Los abogados son los únicos beneficiarios de la guerra entre la SGAE y los internautas

03.05.2009 | Por: Mateu Cuart - Diario de Mallorca

Carlos Sánchez Almeida, jurista especializado en internet, visitará el viernes el Club de este rotativo para proponer un relevo al que considera un modelo de gestión de la propiedad intelectual "anclado en el pasado"

MATEU CUART. PALMA. "Internet será libre o no será". La máxima es de Carlos Sánchez Almeida, abogado y autor de República Internet, que apuesta por una nueva gestión de la propiedad intelectual. El próximo viernes (19 horas) visitará el Club de este rotativo para ofrecer la charla Internet y cultura libre: manual de uso (o cómo acabar de una vez por todas con el P2P).

–"A determinada gente sólo se le puede romper la cara a la salida del colegio.

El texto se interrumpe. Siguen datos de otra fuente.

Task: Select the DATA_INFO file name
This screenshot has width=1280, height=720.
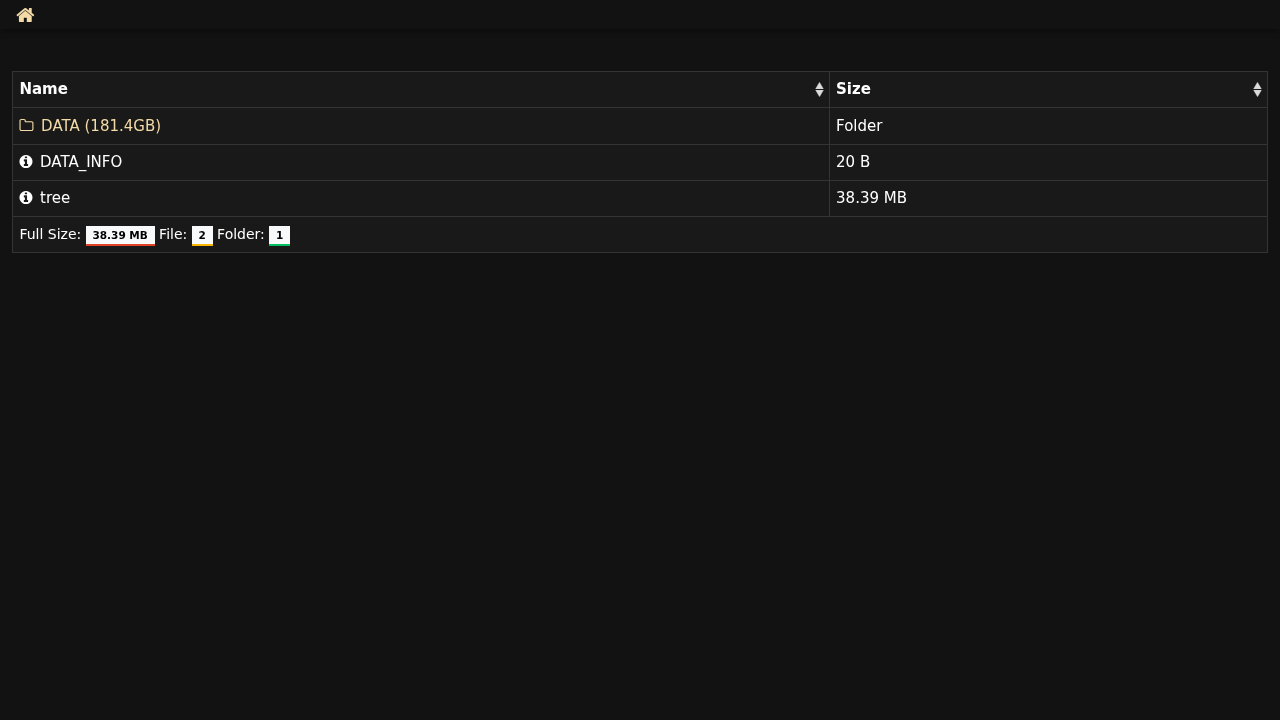Action: 81,162
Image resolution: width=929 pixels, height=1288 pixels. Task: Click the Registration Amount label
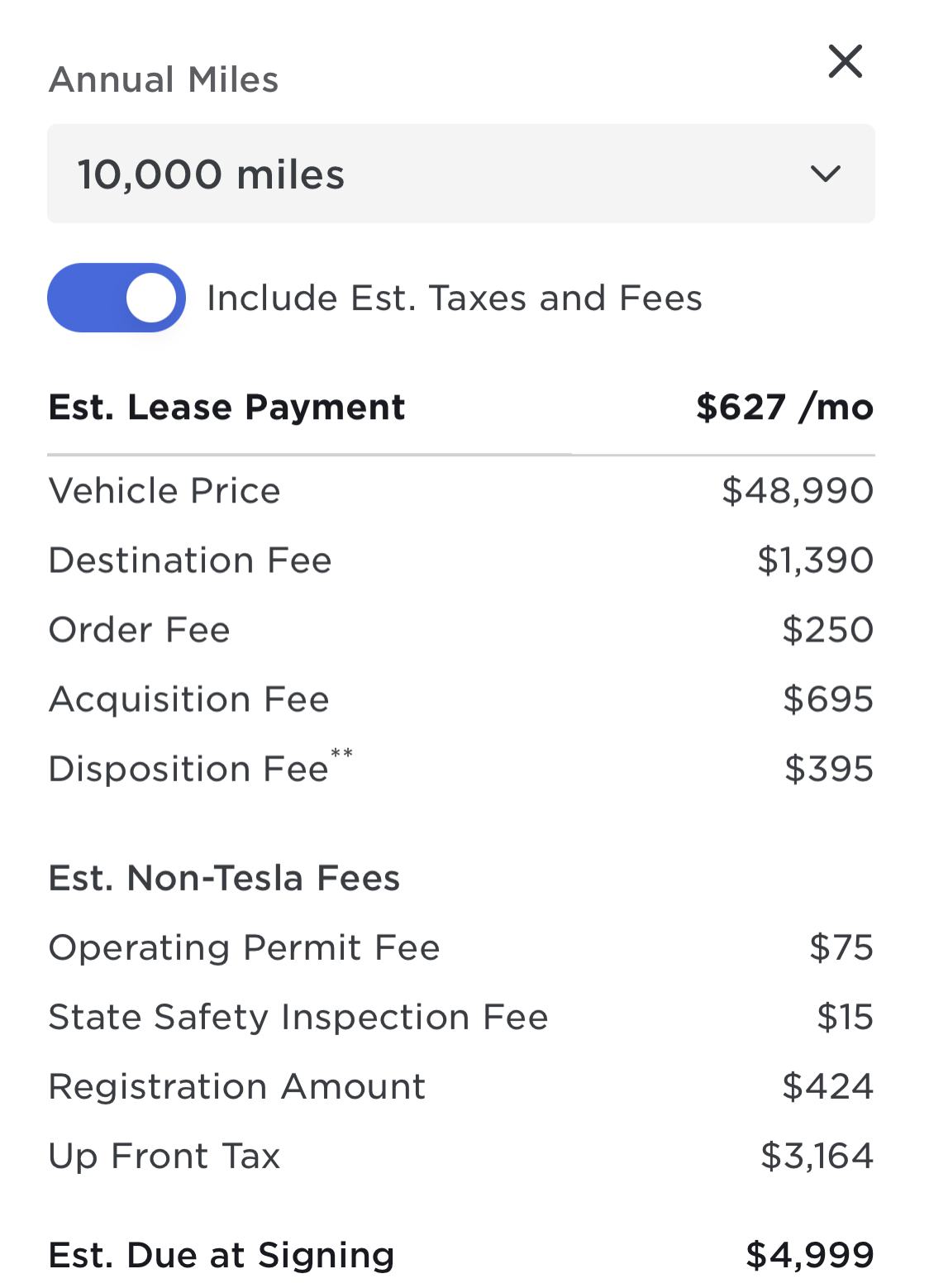pyautogui.click(x=237, y=1086)
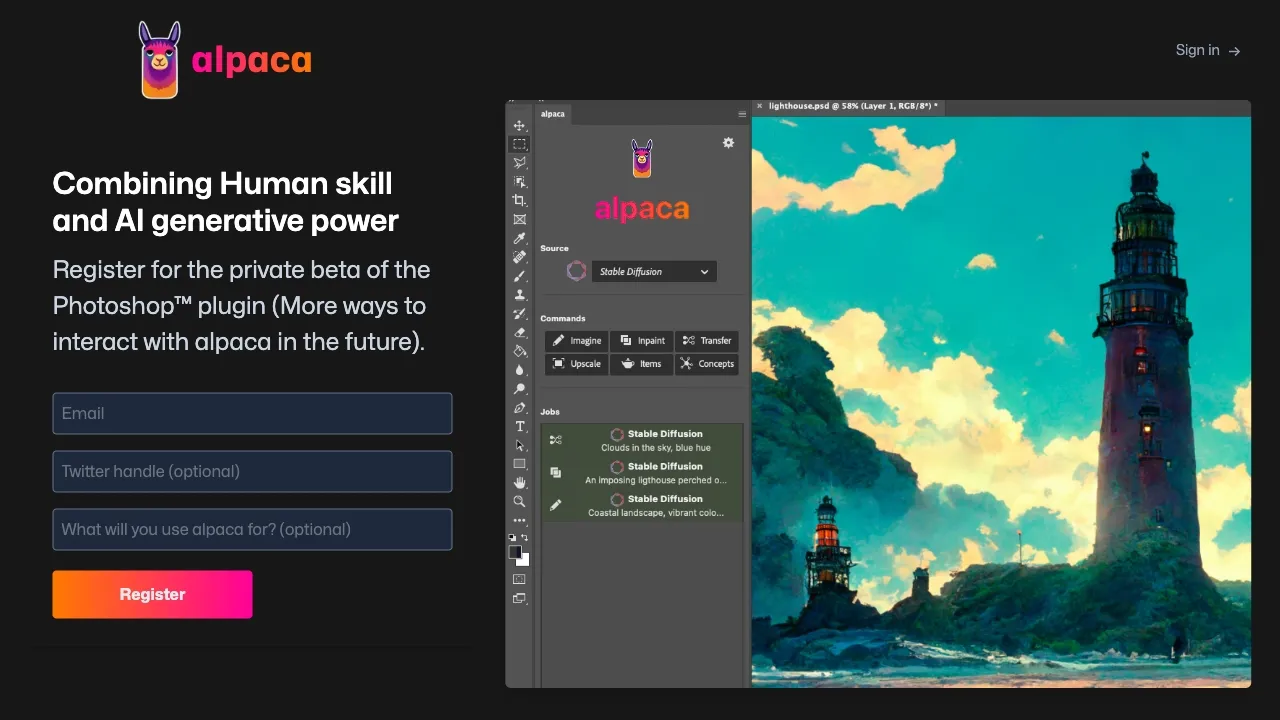Select the Move tool in toolbar
This screenshot has height=720, width=1280.
point(519,126)
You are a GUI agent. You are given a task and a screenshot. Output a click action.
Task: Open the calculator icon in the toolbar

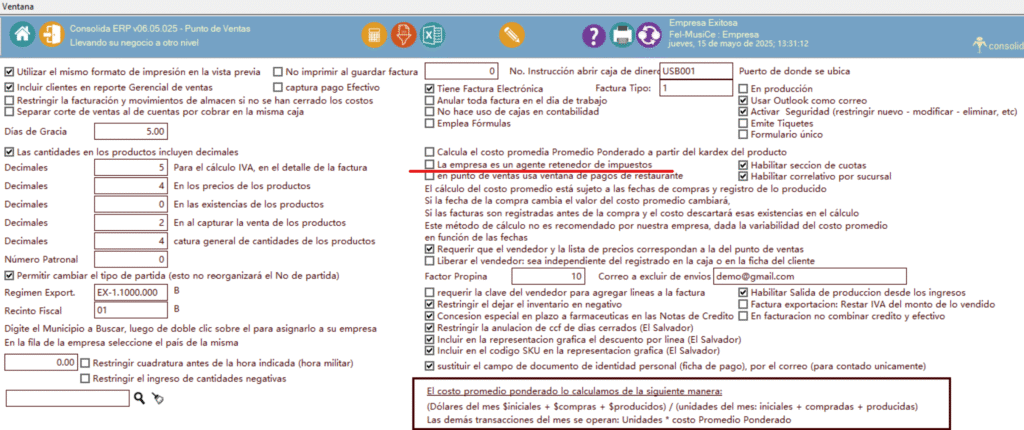[374, 35]
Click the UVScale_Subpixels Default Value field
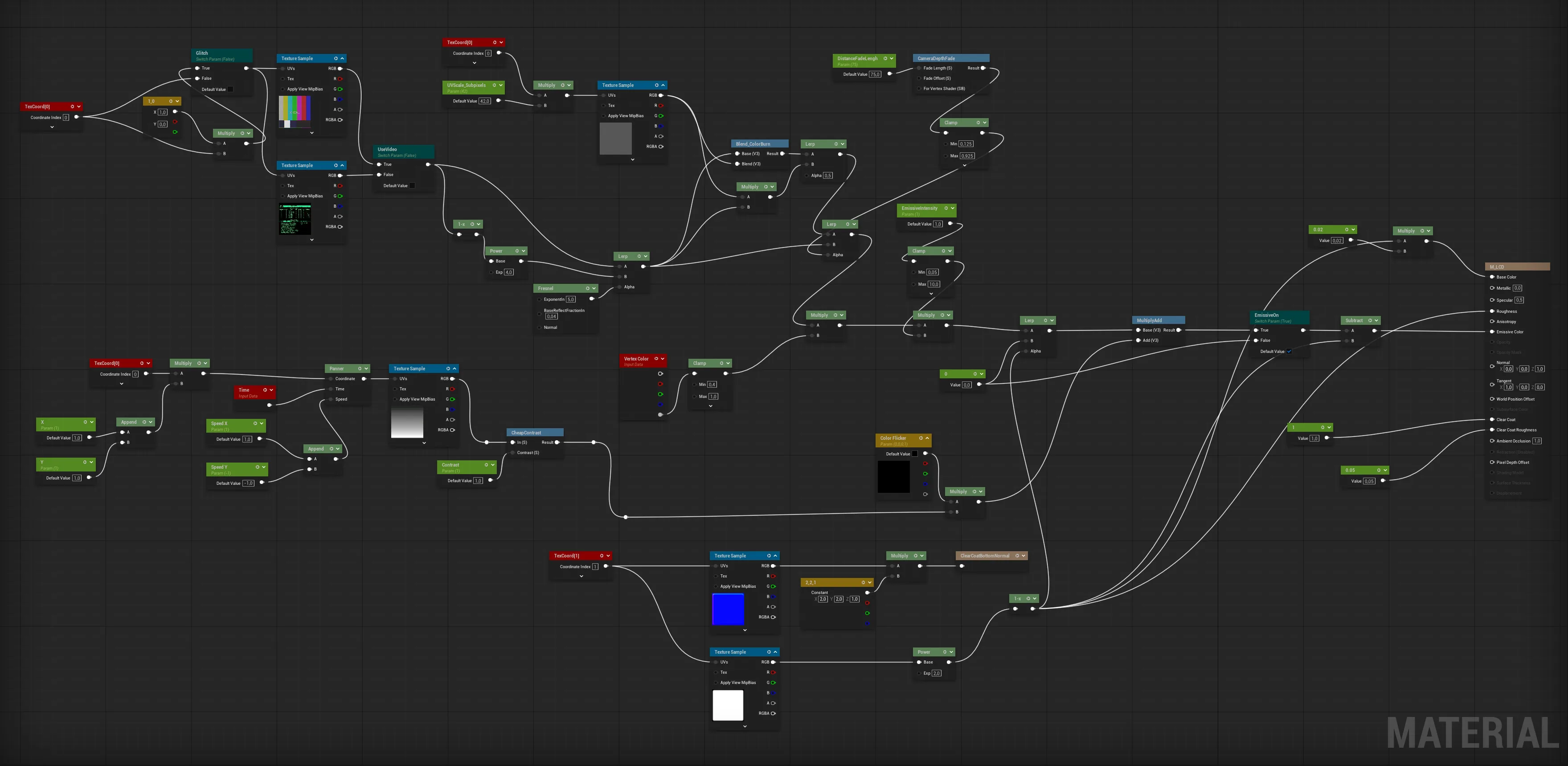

Y en eso estamos, esperando en la puerta: esta calle se llama internet, y todavía es nuestra". ¿Contra quién luchamos?
–Hay que tener en cuenta que ese es un artículo del año 2000, y que no era lo mismo que ahora, pero internet siempre ha luchado contra el poder jerárquico establecido. La sociedad en red es un nuevo concepto en las relaciones humanas en contra de la concepción antidemocrática de la sociedad, que trascenderá internet.

–Defiende que en la red hay un espacio para la libertad y otro para el Código Penal. ¿Qué hacemos con los contenidos dañinos pero no ilícitos?
–El estado de derecho debe responder ante todo lo que sea dañino, y los límites para retirar contenidos los deben determinar los jueces.

–¿Y con los contenidos que son ilegales aquí y no en otros países, como el discurso del odio, amparado en Estados Unidos?
–La avería del sistema está en que no existe una regulación internacional. Si un discurso homofóbico o racista se introduce en Estados Unidos, en España se puede intentar evitar el acceso, pero las soluciones técnicas son difíciles. Hay que ir a una regulación internacional. Desgraciadamente, aún no tenemos un gobierno mundial.

–¿Estamos más controlados de lo que creemos?
–Las tecnologías son un arma de doble filo, para la defensa o para el ataque. Hoy en día, con un simple teléfono móvil se puede saber dónde está una persona, y en internet, si la gente no va con cuidado, se puede encontrar con la trasparencia absoluta. En las redes sociales, por ejemplo, se publican alegremente fotografías que pueden resultar perjudiciales a la hora de buscar trabajo.

–Sin embargo, la Policía se queja de que la privacidad le pone las cosas muy difíciles.
–Tiene las mismas limitaciones que en el mundo real con los domicilios privados y las conversaciones telefónicas. El límite lo marca la constitución y el ordenamiento jurídico.

–En materia de P2P (intercambio de archivos de igual a igual), ¿se equivoca la SGAE o la Asociación de Internautas?
–Se equivoca la SGAE, o más que eso, defiende unos intereses que responden a una concepción de la propiedad intelectual anclada en modelos del pasado. En un mundo donde el valor de la copia tiende a cero, intentar cobrar por eso es un suicidio.

–Pero si la cultura es gratuita, nadie querrá crearla.
–Comparar cultura libre con cultura gratuita es erróneo. Tiene que ser de fácil adquisición, tender a la gratuidad, garantizando el sustento de los creadores pero sin basarse en cobrar por copiar. Es necesario un diálogo abierto, y el problema es que las posiciones están muy enquistadas y se ha iniciado una guerra en la que los abogados son los únicos que salen ganando. No hay que cerrarse en medidas policiales y legislativas.

–¿Legislar en internet es como poner puertas al campo?
–El problema es que, mientras se legisle a nivel local, internet, como los paraísos fiscales, encontrará canales de distribución al margen de los gobiernos.

–¿Qué le parece el sistema de tres avisos previos a la desconexión de la red?
–Creo que a la larga en Francia se declararía inconstitucional, porque vulnera el derecho a la inviolabilidad de las comunicaciones. Sería como investigar en las bibliotecas los libros que se lleva cada uno, algo cercano a los sistemas totalitarios. Criminalizar a toda la sociedad es un camino equivocado.

–¿Y si pagamos un canon por acceder a internet y expiamos nuestros pecados?
–Ya lo estamos pagando, tenemos la banda ancha más cara de Europa. En un mundo en que el acceso a contenidos será más barato porque habrá más competencia, veo absurdo un canon para el ADSL. Otra cosa es si los operadores tienen que repartir lo que obtienen con las sociedades de gestión.